Discussion in 'General Electronics Chat' started by eschatt, Jan 30, 2009.

  1. eschatt

    Thread Starter Member

    Dec 12, 2008
    17
    0
    Hi,
    I have worked with transistors in the past, but only with one circuit. I am looking to set up this schematic but with different voltages:
    [​IMG]
    I have unsuccessfully played around with setting it up in a new configuration. The power source is 18 VDC and the voltage to the base is 5VD. How do I calculate the values for the different voltages, for now and in the future? I am using a 2N3904 transistor, do I have to worry about the 18VDC with that transistor? Thanks in advance for any help!
    -Eschatt
     
  2. mik3

    Senior Member

    Feb 4, 2008
    4,846
    63
    If the power supply voltage is 18V and the base voltage varies between 0V and 5V the transistor will never turn off.
     
  3. eschatt

    Thread Starter Member

    Dec 12, 2008
    17
    0
    Could I fix that by lower the supply voltage for the transistor to 5 volts? At which point I know which resistor I need. Thanks!
     
  4. mik3

    Senior Member

    Feb 4, 2008
    4,846
    63
    What is the operating voltage of the relay?

    What will control the transistor?
     
  5. Skeebopstop

    Active Member

    Jan 9, 2009
    358
    3
    Does it need to be PNP? Can't you use a similar biasing but with NPN?

    I am surprised you are able to let 10V+ across the base to emitter, i.e. when 0V applied to base, normally BJTs don't allow Vbe junctions to go much above 7V.
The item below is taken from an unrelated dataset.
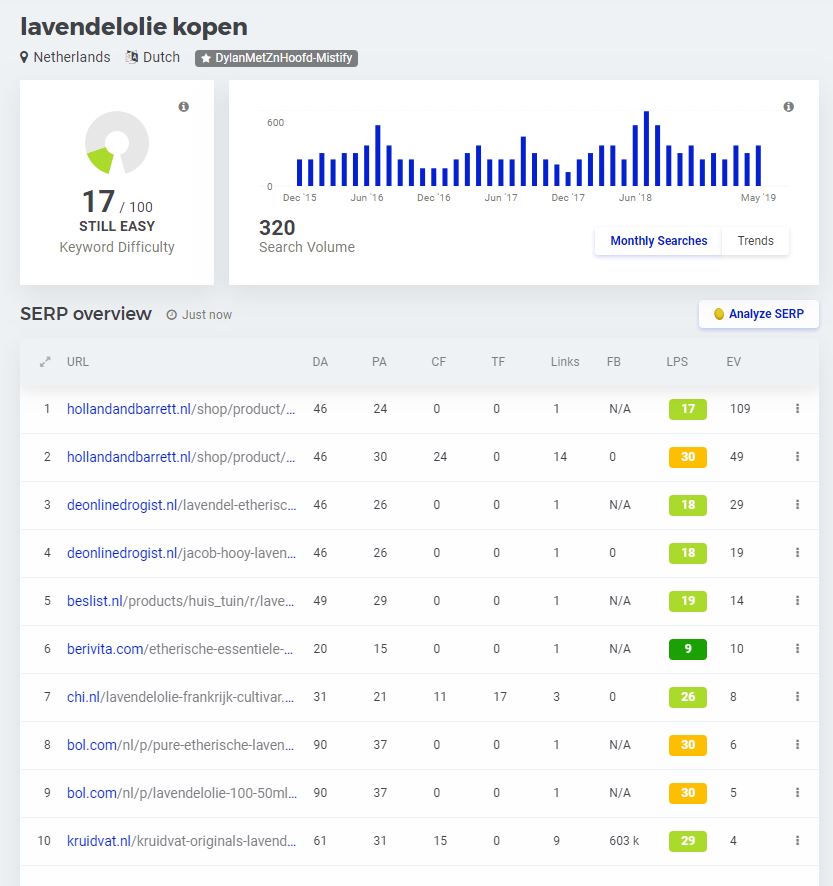Click the keyword difficulty donut chart
Viewport: 833px width, 886px height.
coord(116,143)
    What are you trying to do, just switch the coil on and off? If so NPN seems like it would make more sense to me, and then you can simply bias the base and ignore the emitter base resistor, assuming you are just trying to let some amount of current through.
     
  6. Wendy

    Moderator

    Mar 24, 2008
    20,766
    2,536
    To reliably turn the transistor off you need to be able to approach the emitter voltage, otherwise you are going to stay in the linear region. You're approach doesn't allow any way to do that from what I can tell. Given this is meant for a digital circuit (the relay should be on or off, not between) this is a bad thing. The previous posts comment on using a NPN does make a lot more sense in that light.
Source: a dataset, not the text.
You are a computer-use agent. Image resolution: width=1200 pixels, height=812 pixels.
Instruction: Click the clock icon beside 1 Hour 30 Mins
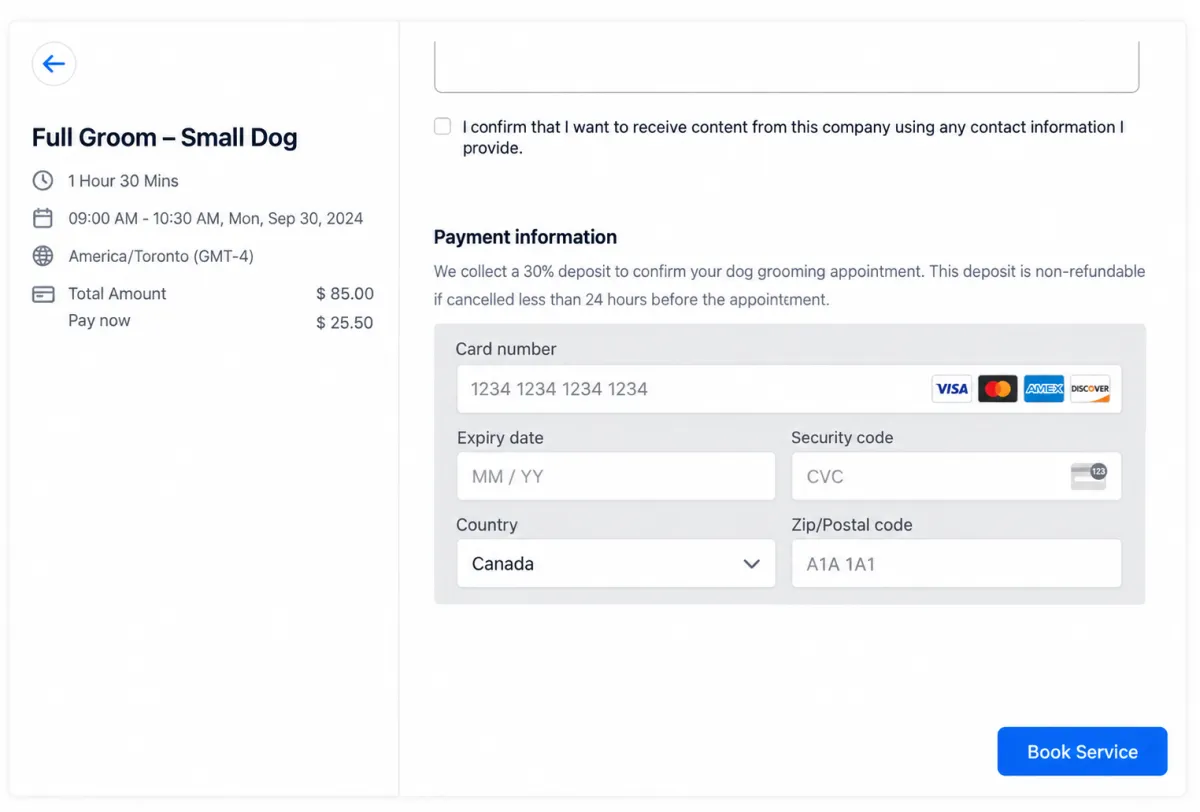pos(43,181)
    I think the question is a fair one, why not use NPN instead?
     
  7. eschatt

    Thread Starter Member

    Dec 12, 2008
    17
    0
    Hi,
    I am new with transistors and I am not sure if I should use a PNP or NPN transistor. Here is the full picture. I am using a comparator, I am trying to use the transistor to trip the relay using the output from the comparator. I cannot just hook the comparator to the relay because there isn't enough power from the comparator. I have used a PNP transistor, the one in the schematic, in the past to use the limited power from a Basic Stamp to trip a relay successfully. Is it a similar concept, or am I looking at some thing different? Are there any pages and/or websites that describe this well? Thanks for all of the help!
    -Eschatt
     
  8. Wendy

    Moderator

    Mar 24, 2008
    20,766
    2,536
    We can give you some alternate circuits. Just to be sure we're on the same wavelength, you want to turn the relay off when the signal is +5, correct?
     
  9. SgtWookie

    Expert

    Jul 17, 2007
    22,182
    1,728
    In your first post, you show a schematic with a 2N3906 transistor, which is PNP.
    However, you say that you are using a 2N3904 transistor, which is NPN.

    You cannot substitute an NPN transistor for a PNP transistor in that circuit and expect it to work.

    2N3904/2N3906 transistors have a useful maximum collector current of about 100mA. They are actually rated for twice that, but it's not very useful above 100mA.

    You probably would be better off using a 2N2222 transistor (NPN) to sink current from the relay rather than attempting to source current as your schematic shows.

    If you require the same logic as your schematic, a couple of NPN transistors (one as an inverter) could provide it. See the attached.

    However, if your relay isn't rated for 18V, you'll need a current limiter on top of that circuit.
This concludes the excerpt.